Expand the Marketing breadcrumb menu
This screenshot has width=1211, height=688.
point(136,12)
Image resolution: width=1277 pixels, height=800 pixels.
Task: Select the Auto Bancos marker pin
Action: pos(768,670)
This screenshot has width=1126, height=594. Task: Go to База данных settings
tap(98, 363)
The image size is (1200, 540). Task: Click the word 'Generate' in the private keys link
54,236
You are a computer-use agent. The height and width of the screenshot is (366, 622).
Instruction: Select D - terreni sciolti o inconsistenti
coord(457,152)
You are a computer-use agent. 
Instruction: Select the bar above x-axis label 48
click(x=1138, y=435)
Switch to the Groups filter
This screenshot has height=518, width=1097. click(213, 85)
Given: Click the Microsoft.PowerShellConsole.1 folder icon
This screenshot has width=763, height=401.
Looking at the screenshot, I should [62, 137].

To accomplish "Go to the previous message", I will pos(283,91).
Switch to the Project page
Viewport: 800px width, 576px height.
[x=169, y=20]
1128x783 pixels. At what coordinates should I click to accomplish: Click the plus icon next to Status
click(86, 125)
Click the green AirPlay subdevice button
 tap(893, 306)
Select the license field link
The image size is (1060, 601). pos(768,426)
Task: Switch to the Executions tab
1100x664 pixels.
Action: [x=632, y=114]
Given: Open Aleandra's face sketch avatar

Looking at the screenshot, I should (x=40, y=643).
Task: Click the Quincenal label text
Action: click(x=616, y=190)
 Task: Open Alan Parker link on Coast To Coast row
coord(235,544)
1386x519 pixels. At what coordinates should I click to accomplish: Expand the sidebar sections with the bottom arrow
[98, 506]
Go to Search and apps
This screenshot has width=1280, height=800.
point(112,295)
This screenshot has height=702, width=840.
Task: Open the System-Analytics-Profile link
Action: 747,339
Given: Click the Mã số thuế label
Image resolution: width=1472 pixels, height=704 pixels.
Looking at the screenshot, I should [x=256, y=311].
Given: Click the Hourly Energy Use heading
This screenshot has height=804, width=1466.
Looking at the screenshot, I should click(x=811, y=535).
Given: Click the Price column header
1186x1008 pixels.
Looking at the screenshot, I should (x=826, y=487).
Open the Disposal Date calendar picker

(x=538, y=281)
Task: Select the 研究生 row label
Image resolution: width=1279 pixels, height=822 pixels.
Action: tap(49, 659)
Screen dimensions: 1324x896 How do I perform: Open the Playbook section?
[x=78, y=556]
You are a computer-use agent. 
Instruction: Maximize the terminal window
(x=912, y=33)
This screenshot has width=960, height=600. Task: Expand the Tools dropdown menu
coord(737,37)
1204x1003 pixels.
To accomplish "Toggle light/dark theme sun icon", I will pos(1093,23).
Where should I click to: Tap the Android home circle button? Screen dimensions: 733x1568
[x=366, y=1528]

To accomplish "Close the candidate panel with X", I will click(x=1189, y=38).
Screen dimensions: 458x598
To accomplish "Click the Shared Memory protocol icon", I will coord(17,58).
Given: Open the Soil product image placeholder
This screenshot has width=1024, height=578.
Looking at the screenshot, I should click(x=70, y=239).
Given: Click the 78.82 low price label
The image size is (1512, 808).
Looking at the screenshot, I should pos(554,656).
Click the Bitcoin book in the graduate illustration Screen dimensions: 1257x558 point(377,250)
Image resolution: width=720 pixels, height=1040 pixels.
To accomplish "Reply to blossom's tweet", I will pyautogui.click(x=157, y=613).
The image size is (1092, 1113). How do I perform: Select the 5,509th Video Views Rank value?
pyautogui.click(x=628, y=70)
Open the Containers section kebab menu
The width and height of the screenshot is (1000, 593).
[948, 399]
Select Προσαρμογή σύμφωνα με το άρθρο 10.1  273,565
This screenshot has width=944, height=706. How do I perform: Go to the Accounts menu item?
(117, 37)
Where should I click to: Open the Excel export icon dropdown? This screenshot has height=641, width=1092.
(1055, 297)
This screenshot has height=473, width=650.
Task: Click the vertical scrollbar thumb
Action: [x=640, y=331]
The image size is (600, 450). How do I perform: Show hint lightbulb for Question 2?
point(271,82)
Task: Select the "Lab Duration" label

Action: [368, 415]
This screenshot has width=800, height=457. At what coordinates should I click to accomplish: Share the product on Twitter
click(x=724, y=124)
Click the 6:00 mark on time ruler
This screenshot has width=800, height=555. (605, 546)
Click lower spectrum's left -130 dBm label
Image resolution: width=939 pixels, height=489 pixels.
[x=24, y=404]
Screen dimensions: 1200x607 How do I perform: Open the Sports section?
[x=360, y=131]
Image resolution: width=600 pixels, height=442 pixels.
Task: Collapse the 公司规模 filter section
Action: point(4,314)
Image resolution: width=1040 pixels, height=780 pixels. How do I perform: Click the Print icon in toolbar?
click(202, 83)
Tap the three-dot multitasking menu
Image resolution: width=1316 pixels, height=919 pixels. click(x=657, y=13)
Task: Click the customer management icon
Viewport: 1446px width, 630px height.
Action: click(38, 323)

* * * * * * *

▶ [Description of the task]
The answer must be the complete listing, repeated exactly.

▶ [Exercise response]
Expand the Marketing breadcrumb menu
This screenshot has width=1211, height=688.
point(136,12)
Image resolution: width=1277 pixels, height=800 pixels.
Task: Select the Auto Bancos marker pin
Action: pos(768,670)
This screenshot has width=1126, height=594. Task: Go to База данных settings
tap(98, 363)
The image size is (1200, 540). Task: Click the word 'Generate' in the private keys link
54,236
You are a computer-use agent. The height and width of the screenshot is (366, 622).
Instruction: Select D - terreni sciolti o inconsistenti
coord(457,152)
You are a computer-use agent. 
Instruction: Select the bar above x-axis label 48
click(x=1138, y=435)
Switch to the Groups filter
This screenshot has height=518, width=1097. click(213, 85)
Given: Click the Microsoft.PowerShellConsole.1 folder icon
This screenshot has width=763, height=401.
Looking at the screenshot, I should [62, 137].

To accomplish "Go to the previous message", I will pos(283,91).
Switch to the Project page
Viewport: 800px width, 576px height.
[x=169, y=20]
1128x783 pixels. At what coordinates should I click to accomplish: Click the plus icon next to Status
click(86, 125)
Click the green AirPlay subdevice button
 tap(893, 306)
Select the license field link
The image size is (1060, 601). pos(768,426)
Task: Switch to the Executions tab
1100x664 pixels.
Action: [x=632, y=114]
Given: Open Aleandra's face sketch avatar

Looking at the screenshot, I should (x=40, y=643).
Task: Click the Quincenal label text
Action: click(x=616, y=190)
 Task: Open Alan Parker link on Coast To Coast row
coord(235,544)
1386x519 pixels. At what coordinates should I click to accomplish: Expand the sidebar sections with the bottom arrow
[98, 506]
Go to Search and apps
This screenshot has width=1280, height=800.
point(112,295)
This screenshot has height=702, width=840.
Task: Open the System-Analytics-Profile link
Action: 747,339
Given: Click the Mã số thuế label
Image resolution: width=1472 pixels, height=704 pixels.
Looking at the screenshot, I should [x=256, y=311].
Given: Click the Hourly Energy Use heading
This screenshot has height=804, width=1466.
Looking at the screenshot, I should click(x=811, y=535).
Given: Click the Price column header
1186x1008 pixels.
Looking at the screenshot, I should (x=826, y=487).
Open the Disposal Date calendar picker

(x=538, y=281)
Task: Select the 研究生 row label
Image resolution: width=1279 pixels, height=822 pixels.
Action: tap(49, 659)
Screen dimensions: 1324x896 How do I perform: Open the Playbook section?
[x=78, y=556]
You are a computer-use agent. 
Instruction: Maximize the terminal window
(x=912, y=33)
This screenshot has width=960, height=600. Task: Expand the Tools dropdown menu
coord(737,37)
1204x1003 pixels.
To accomplish "Toggle light/dark theme sun icon", I will pos(1093,23).
Where should I click to: Tap the Android home circle button? Screen dimensions: 733x1568
[x=366, y=1528]

To accomplish "Close the candidate panel with X", I will click(x=1189, y=38).
Screen dimensions: 458x598
To accomplish "Click the Shared Memory protocol icon", I will coord(17,58).
Given: Open the Soil product image placeholder
This screenshot has width=1024, height=578.
Looking at the screenshot, I should click(x=70, y=239).
Given: Click the 78.82 low price label
The image size is (1512, 808).
Looking at the screenshot, I should pos(554,656).
Click the Bitcoin book in the graduate illustration Screen dimensions: 1257x558 point(377,250)
Image resolution: width=720 pixels, height=1040 pixels.
To accomplish "Reply to blossom's tweet", I will pyautogui.click(x=157, y=613).
The image size is (1092, 1113). How do I perform: Select the 5,509th Video Views Rank value?
pyautogui.click(x=628, y=70)
Open the Containers section kebab menu
The width and height of the screenshot is (1000, 593).
[948, 399]
Select Προσαρμογή σύμφωνα με το άρθρο 10.1  273,565
This screenshot has width=944, height=706. How do I perform: Go to the Accounts menu item?
(117, 37)
Where should I click to: Open the Excel export icon dropdown? This screenshot has height=641, width=1092.
(1055, 297)
This screenshot has height=473, width=650.
Task: Click the vertical scrollbar thumb
Action: [x=640, y=331]
The image size is (600, 450). How do I perform: Show hint lightbulb for Question 2?
point(271,82)
Task: Select the "Lab Duration" label

Action: [368, 415]
This screenshot has width=800, height=457. At what coordinates should I click to accomplish: Share the product on Twitter
click(x=724, y=124)
Click the 6:00 mark on time ruler
This screenshot has width=800, height=555. (605, 546)
Click lower spectrum's left -130 dBm label
Image resolution: width=939 pixels, height=489 pixels.
[x=24, y=404]
Screen dimensions: 1200x607 How do I perform: Open the Sports section?
[x=360, y=131]
Image resolution: width=600 pixels, height=442 pixels.
Task: Collapse the 公司规模 filter section
Action: point(4,314)
Image resolution: width=1040 pixels, height=780 pixels. How do I perform: Click the Print icon in toolbar?
click(202, 83)
Tap the three-dot multitasking menu
Image resolution: width=1316 pixels, height=919 pixels. click(x=657, y=13)
Task: Click the customer management icon
Viewport: 1446px width, 630px height.
Action: click(38, 323)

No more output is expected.